De basis voor zijn molenliefde ligt onmiskenbaar in zijn jeugd. De vader van Meesters’ opa had een meel- en zuivelfabriekje in Nispen en nam de watermolen in Roosendaal over. Meesters’ vader vond het belangrijk dat zijn kinderen wat leerden over de geschiedenis en nam hen mee naar musea, naar kastelen, naar kerken en ook naar molens. ,,Hij was echt bezig met onze algemene ontwikkeling. Mijn opa in zekere zin ook. Ik mocht vaak met hem mee met de vrachtwagen. Gingen we naar molens in West-Brabant en Zeeland. Als 3-jarig kereltje vond ik die draaiende dingen ontzettend interessant. Dat werd echt met de paplepel ingegoten.”
In 2004 overlijdt de vader van Meesters. Vlak voor zijn dood werd in huis een oud schriftje gevonden die de jonge Ton had gemaakt. ,,Ik was dat helemaal vergeten. We zijn toen twee of drie weken naar Engeland geweest. Er staan aantekeningen in van 120 molens, die we toen bezocht hadden. Mijn vader stimuleerde mijn interesse in molens dus behoorlijk.”
In het door de toen 11-jarige Ton geschreven boekje staan aantekeningen, inventarisaties en gesprekken met de molenaar. Aanvullende informatie haalde hij vervolgens uit boeken, over iedere molen wilde hij zoveel mogelijk weten. Die vroege interesse verandert niet. Als hij 18 jaar is, schrijft hij samen met zijn opa een boekje over West-Brabantse molens. Met daarin foto’s en een onderschriftje. ,,Waarbij ik het belangrijk vond dat alles feitelijk klopte.”

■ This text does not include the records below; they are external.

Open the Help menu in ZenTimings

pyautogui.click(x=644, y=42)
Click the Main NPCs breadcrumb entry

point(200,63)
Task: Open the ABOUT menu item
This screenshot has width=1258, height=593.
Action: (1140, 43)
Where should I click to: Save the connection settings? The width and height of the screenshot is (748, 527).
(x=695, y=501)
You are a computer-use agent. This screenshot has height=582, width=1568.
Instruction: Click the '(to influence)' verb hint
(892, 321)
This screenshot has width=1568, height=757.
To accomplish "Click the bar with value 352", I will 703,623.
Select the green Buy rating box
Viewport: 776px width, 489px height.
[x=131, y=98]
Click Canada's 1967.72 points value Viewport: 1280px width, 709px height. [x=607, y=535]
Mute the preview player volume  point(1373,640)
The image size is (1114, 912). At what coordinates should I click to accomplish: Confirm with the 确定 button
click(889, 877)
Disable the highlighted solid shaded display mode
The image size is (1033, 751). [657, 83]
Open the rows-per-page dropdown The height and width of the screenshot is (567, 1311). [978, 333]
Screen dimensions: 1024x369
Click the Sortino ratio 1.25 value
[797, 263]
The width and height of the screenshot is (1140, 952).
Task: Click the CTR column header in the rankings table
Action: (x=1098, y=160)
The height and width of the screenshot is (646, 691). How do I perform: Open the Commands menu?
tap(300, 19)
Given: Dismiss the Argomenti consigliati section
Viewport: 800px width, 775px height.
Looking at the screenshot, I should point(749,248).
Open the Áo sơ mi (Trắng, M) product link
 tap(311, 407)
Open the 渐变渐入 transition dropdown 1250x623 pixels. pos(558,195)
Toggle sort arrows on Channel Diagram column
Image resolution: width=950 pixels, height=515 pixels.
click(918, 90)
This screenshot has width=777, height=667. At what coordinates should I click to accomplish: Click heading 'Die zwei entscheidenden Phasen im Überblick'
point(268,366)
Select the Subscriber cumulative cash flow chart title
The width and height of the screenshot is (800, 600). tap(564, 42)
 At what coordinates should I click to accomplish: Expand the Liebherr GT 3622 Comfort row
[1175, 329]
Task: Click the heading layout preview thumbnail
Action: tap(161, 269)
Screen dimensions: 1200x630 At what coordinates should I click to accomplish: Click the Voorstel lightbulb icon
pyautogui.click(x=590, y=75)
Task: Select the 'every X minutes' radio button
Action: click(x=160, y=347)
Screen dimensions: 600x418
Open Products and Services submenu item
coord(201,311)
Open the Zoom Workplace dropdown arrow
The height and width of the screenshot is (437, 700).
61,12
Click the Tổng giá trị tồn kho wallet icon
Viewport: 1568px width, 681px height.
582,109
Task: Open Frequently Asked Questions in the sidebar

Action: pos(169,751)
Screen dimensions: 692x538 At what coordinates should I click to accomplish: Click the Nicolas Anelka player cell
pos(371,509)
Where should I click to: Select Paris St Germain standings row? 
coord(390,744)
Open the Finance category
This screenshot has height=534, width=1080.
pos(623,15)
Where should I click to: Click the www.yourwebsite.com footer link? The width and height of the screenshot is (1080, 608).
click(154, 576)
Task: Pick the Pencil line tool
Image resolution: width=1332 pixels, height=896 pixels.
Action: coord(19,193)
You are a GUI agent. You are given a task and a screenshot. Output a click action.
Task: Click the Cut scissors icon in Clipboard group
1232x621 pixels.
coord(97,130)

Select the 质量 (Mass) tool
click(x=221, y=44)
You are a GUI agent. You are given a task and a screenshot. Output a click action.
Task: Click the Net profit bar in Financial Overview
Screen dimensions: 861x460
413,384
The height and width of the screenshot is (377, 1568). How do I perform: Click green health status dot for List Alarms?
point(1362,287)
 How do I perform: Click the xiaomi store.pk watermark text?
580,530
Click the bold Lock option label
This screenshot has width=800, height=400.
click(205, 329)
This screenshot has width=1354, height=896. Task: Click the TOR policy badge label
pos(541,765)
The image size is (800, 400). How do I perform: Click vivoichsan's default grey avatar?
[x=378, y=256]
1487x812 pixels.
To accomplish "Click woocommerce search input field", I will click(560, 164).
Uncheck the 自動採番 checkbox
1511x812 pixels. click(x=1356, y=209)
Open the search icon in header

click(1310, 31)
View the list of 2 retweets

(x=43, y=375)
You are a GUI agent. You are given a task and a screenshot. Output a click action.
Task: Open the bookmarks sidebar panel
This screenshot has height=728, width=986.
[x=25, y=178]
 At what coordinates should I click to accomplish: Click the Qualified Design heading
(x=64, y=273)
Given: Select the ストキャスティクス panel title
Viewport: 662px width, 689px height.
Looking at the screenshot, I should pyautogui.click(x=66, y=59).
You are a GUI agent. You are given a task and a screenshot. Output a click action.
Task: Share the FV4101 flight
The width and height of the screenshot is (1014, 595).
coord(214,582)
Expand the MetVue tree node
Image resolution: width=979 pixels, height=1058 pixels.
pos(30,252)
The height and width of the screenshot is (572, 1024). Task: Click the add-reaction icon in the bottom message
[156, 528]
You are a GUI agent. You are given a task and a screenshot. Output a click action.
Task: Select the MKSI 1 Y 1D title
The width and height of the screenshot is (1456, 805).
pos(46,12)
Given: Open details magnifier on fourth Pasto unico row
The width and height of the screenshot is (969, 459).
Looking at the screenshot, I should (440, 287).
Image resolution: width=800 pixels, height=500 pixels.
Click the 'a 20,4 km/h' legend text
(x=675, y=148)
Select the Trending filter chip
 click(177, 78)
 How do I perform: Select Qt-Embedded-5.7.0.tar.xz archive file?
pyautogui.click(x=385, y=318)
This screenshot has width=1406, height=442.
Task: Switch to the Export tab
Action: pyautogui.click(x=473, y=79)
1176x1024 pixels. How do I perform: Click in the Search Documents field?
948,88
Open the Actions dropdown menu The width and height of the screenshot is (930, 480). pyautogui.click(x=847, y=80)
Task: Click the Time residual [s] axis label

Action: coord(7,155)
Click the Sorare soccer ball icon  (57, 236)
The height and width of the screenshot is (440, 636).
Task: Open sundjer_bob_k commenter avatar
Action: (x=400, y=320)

Zo gaat hij nog steeds te werk. Meesters duikt in niet-volledige geschiedenissen van molens in West-Brabant. Een bekend gegeven is dat rond 1880 veel molens zijn afgebroken vanwege de industriële revolutie. Molenonderdelen werden voor lage prijzen doorverkocht, waardoor molens die doorgingen goedkoop tweedehands konden winkelen.
Zoiets blijkt ook in Bavel gebeurd. Daar is de molenas van de Korenmolen in 1880 waarschijnlijk door bliksem onherstelbaar beschadigd. Uit een ander dorp is toen een nieuwe gehaald. Dat verklaart het jaartal van 1847 dat nu in de molenas staat, terwijl de Bavelse molen pas in 1865 is gebouwd. ,,Dat is ontzettend leuk om zelf te onderzoeken en hier op die wijze achter te komen.”
Tegenwoordig hebben molens vaak een museaal karakter en wordt het geld niet meer verdiend door te malen. Molenaars zijn volgens Meesters tegenwoordig dan ook meer verhalenvertellers. ,,Een molenaar die het vak uitoefent en geen benul heeft van zijn eigen molen, is niet interessant. Iedere molen heeft een verhaal en wie anders dan de molenaar kan dat het beste vertellen?”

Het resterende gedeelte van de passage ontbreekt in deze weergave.